Le soutien de l’État devrait-il être modulé pour encourager le développement de circuit court comme le bœuf à l’herbe en région? Question difficile admet M. Dessureault. D’une part parce que cette filière se débat dans un marché de commodité. De l’autre, parce qu’elle repose sur le maïs. « On nous demande de battre le modèle de l’ASRA qui exige un taux de conversion alimentaire quotidien de 1,4 kg obtenu par le maïs et ses sous-produits. Le bœuf à l’herbe n’obtient pas ce taux de conversion. Puis, quel est le marché? Quatre, dix bœufs par semaine? J’y crois pas. » Pourtant, admet le président, l’avenir du bœuf québécois repose sur un marché niche. Ce dernier dit plancher sur un projet de vente de bœufs produits sans hormones de croissance destiné à l’Union européenne. Les coûts de production supplémentaires d’un tel animal, évalués à 150 $ par tête, refroidissent un peu l’enthousiasme.

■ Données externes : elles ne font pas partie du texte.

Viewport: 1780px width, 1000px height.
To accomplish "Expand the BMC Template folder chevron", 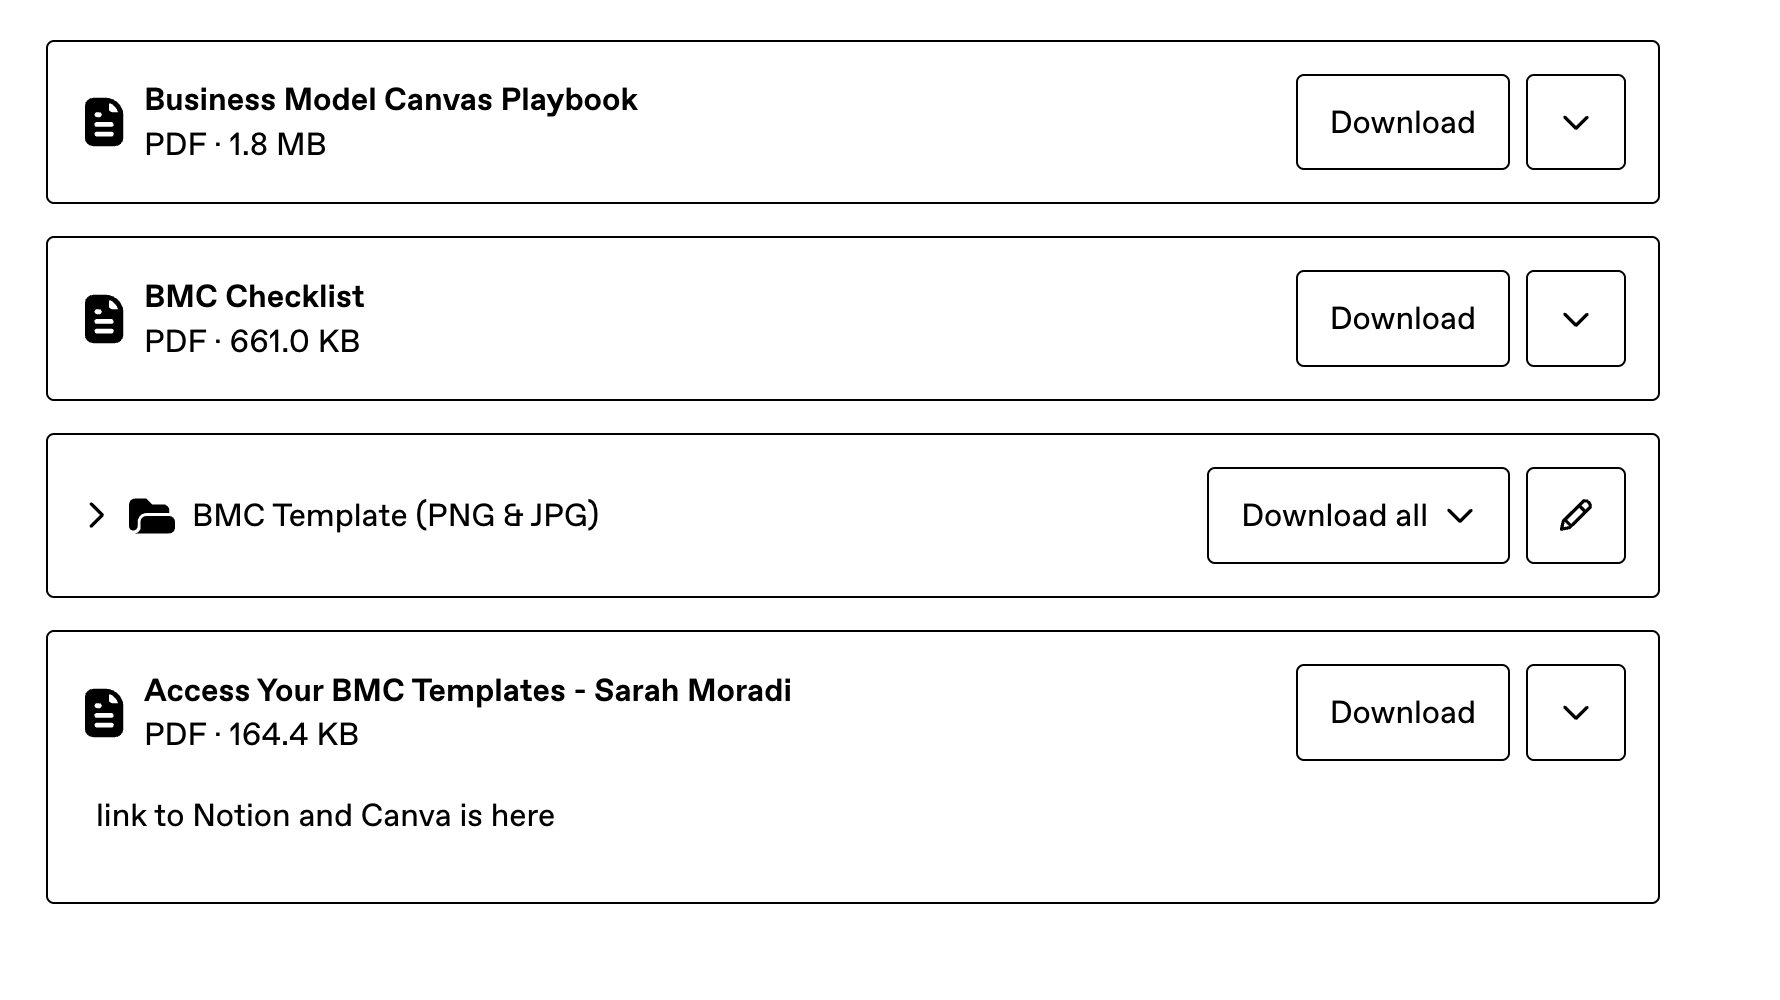I will click(96, 516).
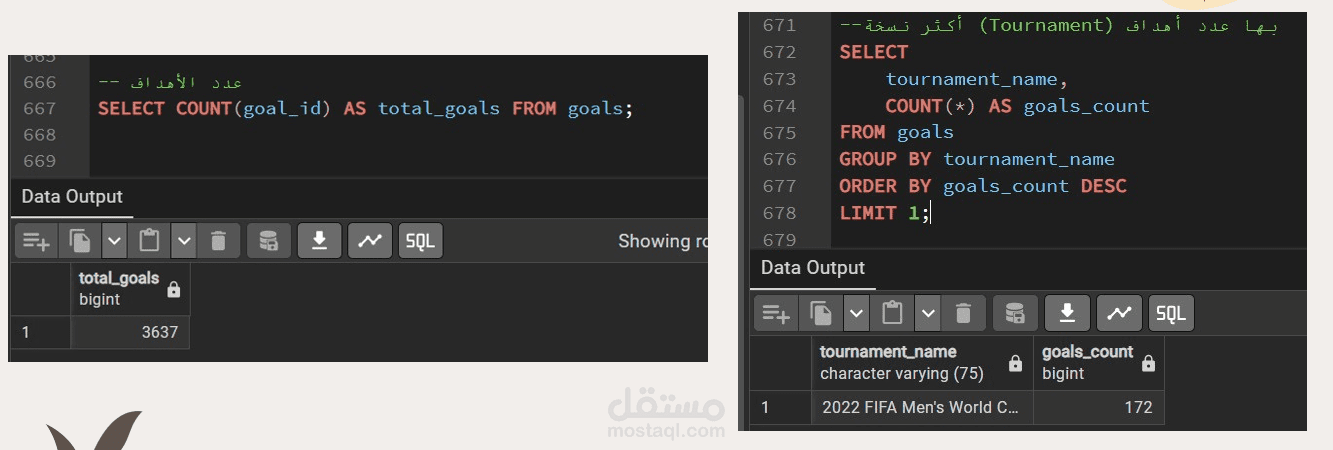Download total_goals results as file
1333x450 pixels.
(x=320, y=241)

Un abattoir : une donne essentielle
Selon M. Dessureault, la clé du développement de la filière québécoise du bœuf repose sur un abattoir. Le but : offrir un seul comptoir aux trois grandes chaînes d’épiceries de la province qui, pour le moment, « considèrent le Québec comme un dépanneur ». Pour le moment aussi, les producteurs de bouvillons n’ont pas d’autres choix que de faire abattre leurs bêtes en Ontario (Cargill) et aux États-Unis (JBS) suite à la faillite de l’abattoir de Z. Billette, acheté en 2005 et fermé en 2007. Un groupe de producteurs, l’Association de défense des producteurs de bovins, craint que ce scénario se répète avec l’abattoir de vaches de réforme Lévinoff Colbex.

Lévinoff Colbex, acheté en 2004 au coût de 62 millions $, a enregistré un déficit de 5,3 millions $ en 2008 et un déficit supérieur est prévu en 2009. Les producteurs ont déjà fait une première contribution de 20 $ par bovin de réforme de 2004 à 2007, totalisant 6 millions $ pour faire tourner l’entreprise. En 2008, une autre contribution, cette fois de 50,86 $ a été demandée pour payer une hypothèque de 30 millions $ qui vient à échéance en 2013. « Si je gérais ma ferme comme ça, je ferais faillite », dit Rudolf Bengeli, le président de l’Association formée en juillet dernier et qui regrouperait quelque 800 producteurs. Ceux-ci réclament une enquête de la Régie des marchés agricoles sur la gestion de l’abattoir.

M. Dessureault souligne que l’année 2009 s’est déroulée dans un climat de tempête économique. La valeur des peaux de vache a fondu privant l’abattoir d’un revenu de 3 millions $. De plus, « les exigences réglementaires de disposition de matières à risque spécifiées (MRS) du gouvernement fédéral se chiffre à 31,10 $ par vache. Ça représente 5 millions $ pour Lévinoff-Colbex. Avec ça tu l’effaces, ton déficit ».

Un plan d’affaires a été soumis aux gouvernements fédéral et provincial pour tirer l’entreprise de ce mauvais pas. Et Ottawa vient tout juste de lui accorder un prêt de 9,6 millions $ en octobre dernier à la condition que ses administrateurs mettent de l’ordre dans les finances. Fier d’un nouveau contrat d’approvisionnement avec des acheteurs et investisseurs japonais, M. Dessureault espère faire passer le nombre de bouvillons abattus de 200 à 1000 têtes par semaine. Le nombre de bêtes abattues passerait de 3000 bêtes par semaine à 4000 en 2010. « L’idée est d’avoir un abattoir rentable multi-espèces soit, vaches de réforme et bouvillons. On n’a jamais eu le temps de jumeler l’abattoir Billette avec celui de Lévinoff-Colbex pour se doter de cet outil indispensable », conclut-il.